** start of PAGE EXCERPT **

On Tue, Oct 25, 2022 at 11:00:36AM +0300, Andy Shevchenko wrote: > On Tue, Oct 25, 2022 at 4:46 AM Nathan Moinvaziri <nathan@nathanm.com> wrote: ... > > When running tests using Quick Benchmark with two matching 256 character > > strings these changes result in anywhere between ~6-9x speed improvement. > > > > * We use unsigned char instead of int similar to strncasecmp. > > * We only subtract c1 - c2 when they are not equal. ... > You tell us that this is more preformant, but have not provided the > numbers. Can we see those, please? So, I have read carefully and see the reference to some QuickBenchmark I have no idea about. What I meant here is to have numbers provided by an (open source) tool (maybe even in-kernel test case) that anybody can test on their machines. You also missed details about how you run, what the data set has been used, etc. > Note, that you basically trash CPU cache lines when characters are not > equal, and before doing that you have a branching. I'm unsure that > your way is more performant than the original one.

** end of PAGE EXCERPT **
** start of SOURCE RECORDS **

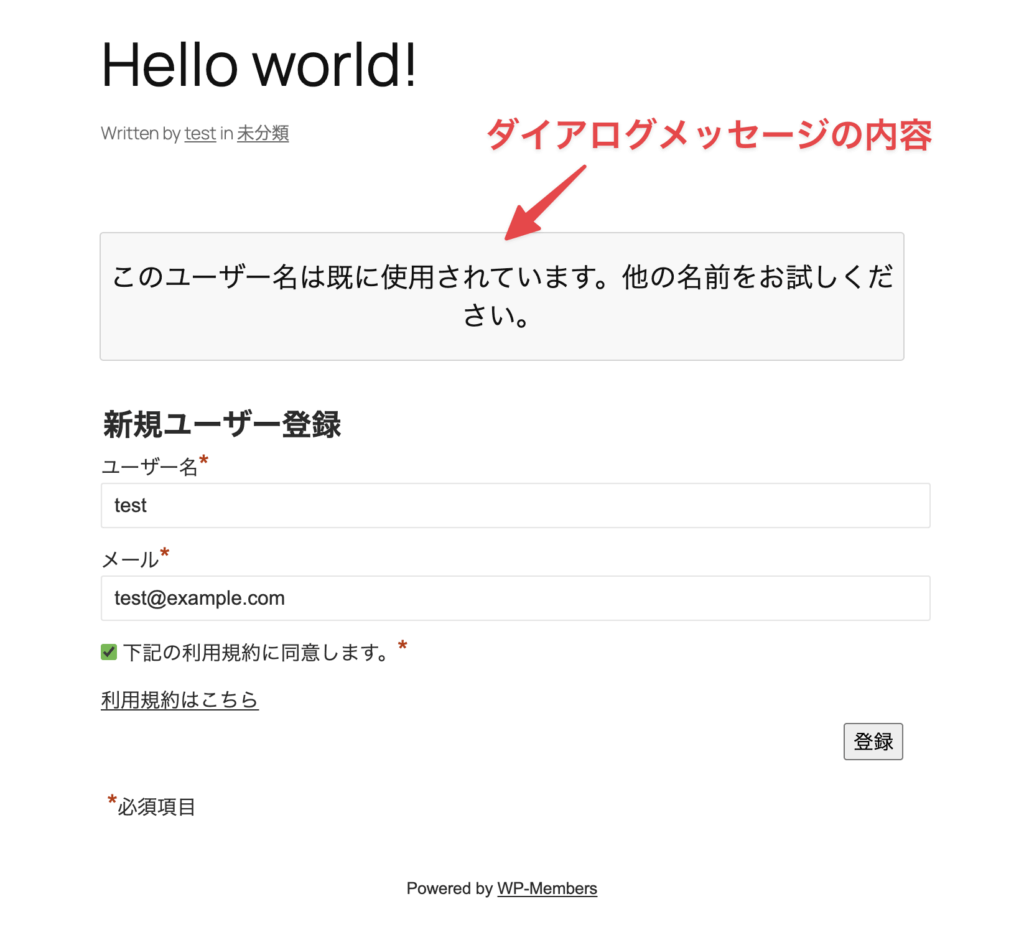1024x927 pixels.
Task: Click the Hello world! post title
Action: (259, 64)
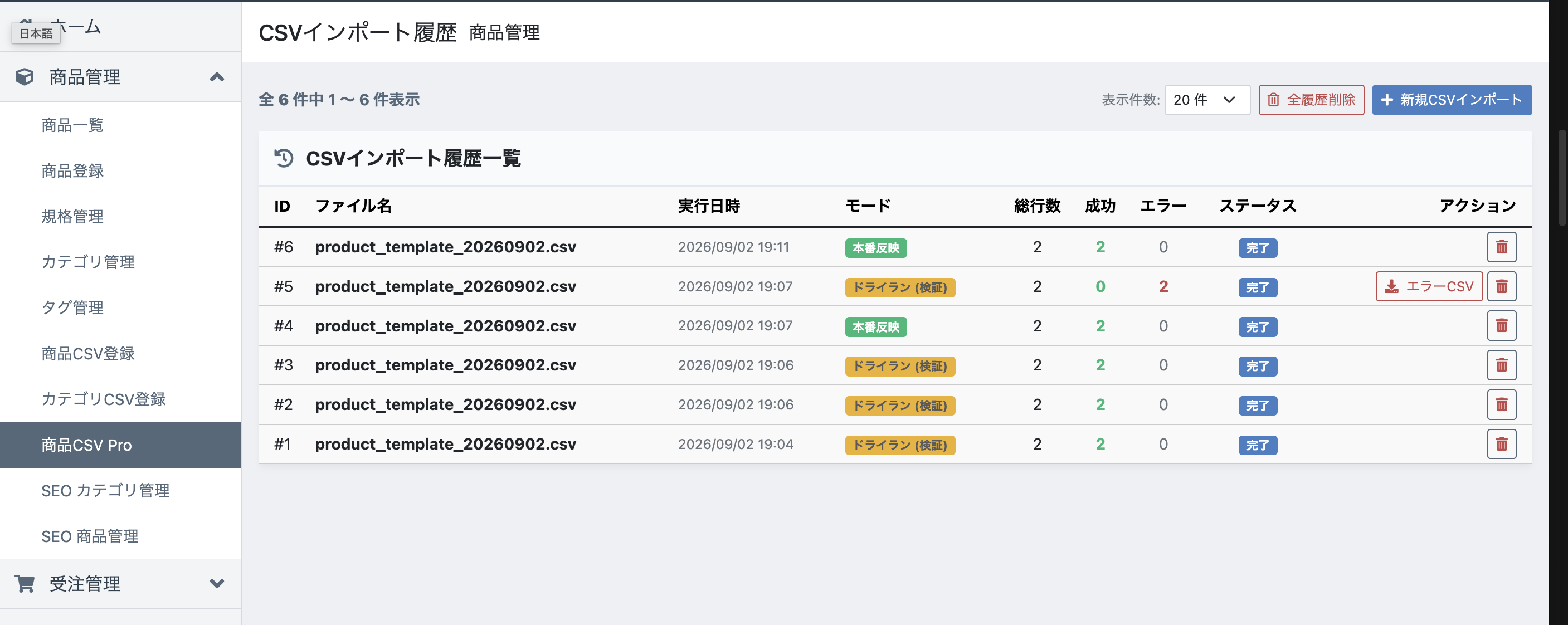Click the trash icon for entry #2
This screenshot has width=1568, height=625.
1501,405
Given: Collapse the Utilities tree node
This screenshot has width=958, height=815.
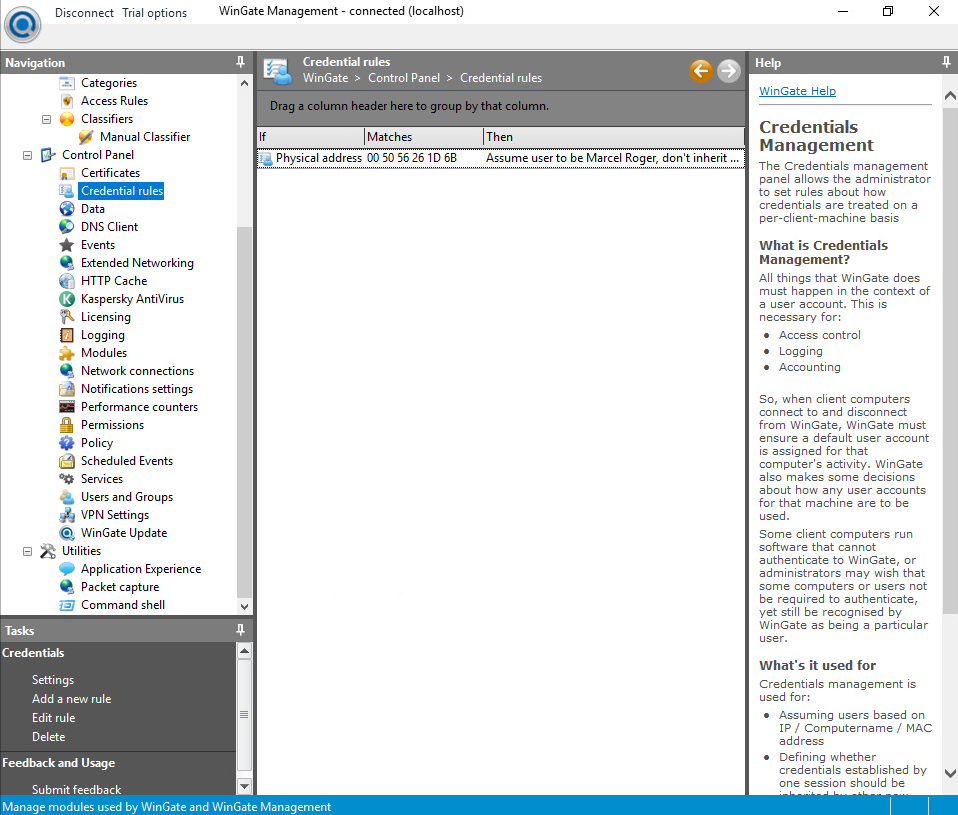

** end of SOURCE RECORDS **

EXERCISE INSTRUCTIONS:
[1] Do these statements agree with the page excerpt above? (a) Testing with two matching 256 character strings showed roughly a 6-9x speed improvement. (b) The change uses int in place of unsigned char. (c) The reply asks for numbers from a tool that is open source. Answer yes or no for each and quote the deciding words.
[2] Copy every line of the rows above without any changes, and leave the pictures out.

WRITTEN RESPONSES:
[1]
(a) Yes: "these changes result in anywhere between ~6-9x speed improvement."
(b) No: "We use unsigned char instead of int similar to strncasecmp."
(c) Yes: "to have numbers provided by an (open source) tool"

[2]
1024x927 pixels.
Task: Click the Hello world! post title
Action: (259, 64)
Click the trash icon for entry #2
This screenshot has width=1568, height=625.
1501,405
Given: Collapse the Utilities tree node
This screenshot has width=958, height=815.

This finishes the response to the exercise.